The Atlanta Journal-Constitution

DAILY BRIDGE CLUB:

- BY FRANK STEWART

“Simple Saturday” columns focus on improving basic technique.

Part of becoming a good declarer is learning to avoid plays that look instinctiv­ely right but are not.

Against 3NT, West leads the 10 of spades, a suit in which declarer has three winners. It’s often right to take the winner in the shorter hand first — to make it easy to cash the other two winners. So South won with the ace and led the queen of clubs. Both East and West played low, and South lacked the entries to set up and cash the clubs. The diamonds didn’t treat him well either, and he won only eight tricks.

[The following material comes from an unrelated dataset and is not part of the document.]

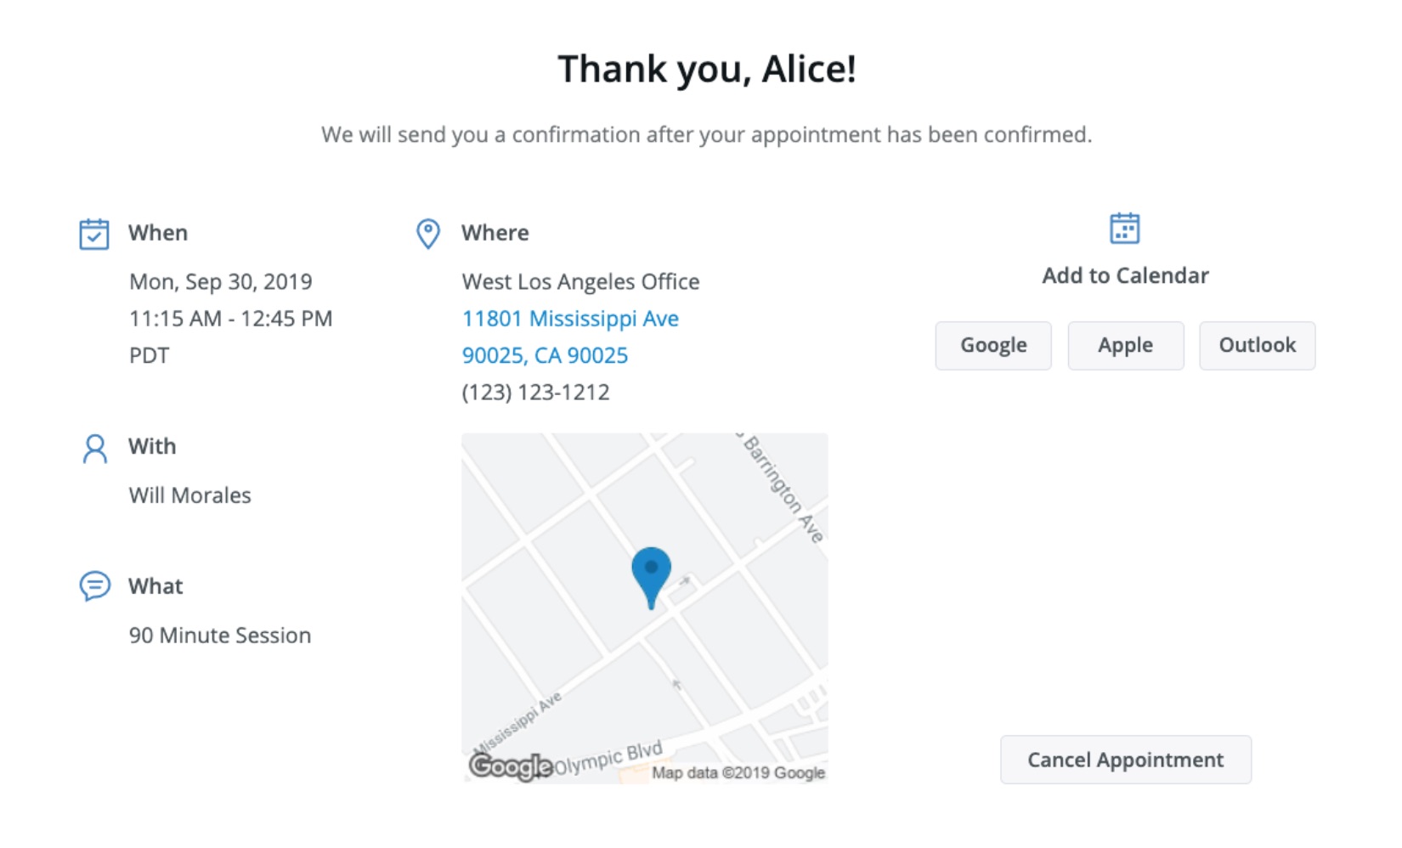
Task: Click the location pin icon beside Where
Action: coord(427,234)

South must reject the instinctiv­e play and win the first spade in dummy, temporaril­y blocking the suit. He next leads a club. If both defenders duck, South leads another club.

South can then win the spade return in his hand, force out the other high club and reach his hand with the ace of hearts for the good clubs. He makes an overtrick.

DAILY QUESTION:

You hold: ♠ KQ43 ♥ K4 ◆ AK853 ♣ 6 4. Your partner opens one heart. The next player passes. What do you say?

ANSWER: The proper response is two diamonds. If partner rebids two hearts, as he often will, you can continue with an economical bid of two spades. Since you have enough strength to force to game, show your suits in the logical order: longest first. With a weaker hand—KQ43,K4,Q985 3, 6 4 — you would respond one spade.